El caso es, que propuse convertirme en ese hombre a quien ella admiraba; por
eso me desligué de raíz de todo mi pasado fraudulento, cancelando todo tipo
de asociación dudosa con cuantiosas pérdidas de mi parte. Incluso, traté de
reponer algo de los desfalcos más notorios de mi antigua carrera de usurero. Y
no contento con esto, y para ser un verdadero “hombre nuevo” busqué un
padrino influyente y me bauticé.
─En cuanto a la Central de molienda. Si bien, yo no era agricultor ni
industrial, sí tenía un camino andado en los seguros agrícolas y sabía quiénes
eran los técnicos más destacados en cada proceso. Hice inversiones en la
actualización de la maquinaria, luego me asocié con unos industriales
vieneses, para formar el trust del alcohol (que ha llegado a competir con los
productos importados desde América del Sur) y otro de alimentos, formando
el complejo cerealero que ya usted conoce.
Hizo silencio, porque acabábamos de ingresar a los jardines de la fachada
del Sanatorio. Nos apeamos despacio, nos dirigimos a la sala de espera de los
quirófanos y nos sentamos en unos muebles que nos permitían ver la puerta.

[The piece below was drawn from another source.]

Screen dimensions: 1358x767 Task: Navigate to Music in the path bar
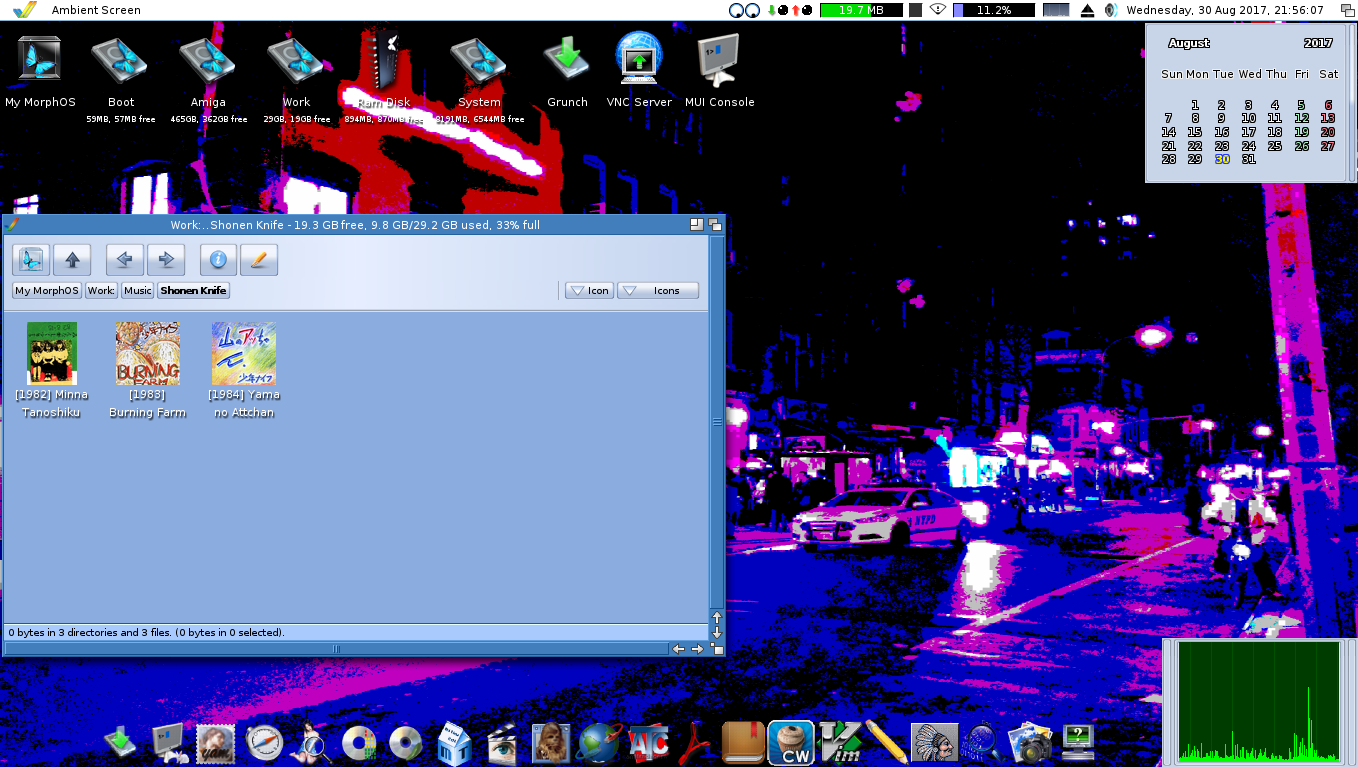pyautogui.click(x=138, y=291)

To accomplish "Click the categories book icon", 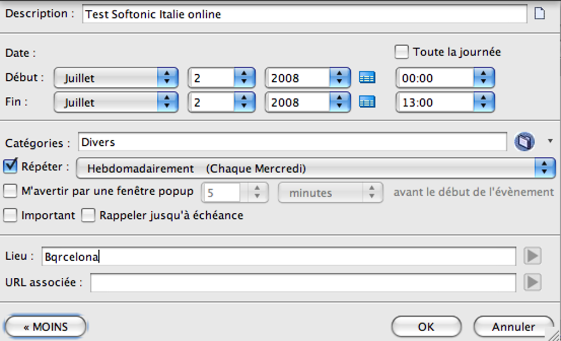I will tap(524, 142).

─Pero Doctor…De nada vale el éxito más rotundo, si no puede verse
reflejado en los ojos de la mujer amada. Por eso siempre tengo que volver a
Annette. Ella es como el remanso luego de la corriente. Las cosas que hace,
producen en mí una tímida admiración y, ¿Por qué no? Un orgullo egoísta y,
aunque yo no puedo hacer las cosas que ella hace, siento que si lo hizo ella, es
como si lo hubiese hecho yo. Al fin y al cabo (y eso aplica para ambos) da más
fuerza saberse amado que saberse fuerte. Gracias a eso, ella recobró su lozanía
y belleza, pero lo hizo tal y como ella es, sin espavientos, sin presumir de
nada, más bien, siempre ha sido el alma callada de la casa. Pero, por lo demás,
la vorágine de compromisos sociales en los que tenía que intervenir por el
hecho de ser el líder de una Corporación; hizo que replanteara mis actividades,
nombrando un personal de confianza para dar la cara en el ámbito público y
mover los hilos de la empresa fuera de escenario. En la casa, pocas veces
tenemos invitados. Es como si nos hubiésemos puesto de acuerdo, para tratar
de que la gente se olvidara de nosotros. A decir verdad, la felicidad no tiene
por qué hacer bulla. La prueba está, en que nuestro hogar fue así por algunos
años. Hasta que Annette me dio, lo que fue la alegría de mi vida. El
nacimiento de Edith Annette.
Se refería a esa encantadora niña de cabello negro y ojos azules, que
heredó la suavidad tímida y cortesía natural de la madre, más la inteligencia
penetrante del padre.
─Pero ahora, la madre de la niña de mis ojos, está en estas condiciones…
Comenzó a adelgazar y a sentirse cansada, esa tos, la sangre ¡En fin! Usted
conoce mejor que yo el historial médico. Pero, lo que sí le puedo asegurar, es
que su mayor deterioro, se debió a la reticencia de que yo me enterara de su
estado. Tal vez pensaba que era algo pasajero y no quería por nada del mundo,
que yo, teniendo cosas más importantes para atender, me preocupara por ella.
Entonces apretaba los labios para no quejarse. Hasta que no pudo ocultarlo
más y la crisis estalló.
─Doctor, usted sabe que he movido Cielo y Tierra para curarla. De hecho,
esta operación es mi última carta. Y, a propósito de todos mis esfuerzos. La
realidad es que “el dinero”, ese dios a quien he servido desde mi infancia, lo
he visto desmoronarse tal y como aquella estatua de Nabucodonosor ¡Se ha
hecho añicos! Pero aparte, la enfermedad de Annette ha representado un
naufragio existencial...Es como si tratara de sobornar a Dios…Pero…¿Cuál
Dios? ¿El nuevo Dios, ese que está en la iglesia? ¿O el Dios de la sinagoga?
No me importa. Así que, tanto al Párroco como al Rabino, he llevado
contribuciones para que ellos intercedan al Ser Supremo por la salud de
Annette. Y solo me pregunto ¿Si yo he pecado? ¿Por qué se va a ensañar con
la vida de Annette? Ella es incapaz de hacerle daño a nadie. Si alguien en
realidad fue malo, ese fui yo.
En ese momento, la puerta del fondo se abrió. Una enfermera salió
apresurada hacia el pasillo contiguo. De manera instintiva y, como provistos
de resortes, nos pusimos de pie. Solo tuvimos que esperar un momento,
cuando la puerta se volvió a abrir y vimos al cirujano que se quitaba el
tapaboca y se dirigía hacia nosotros.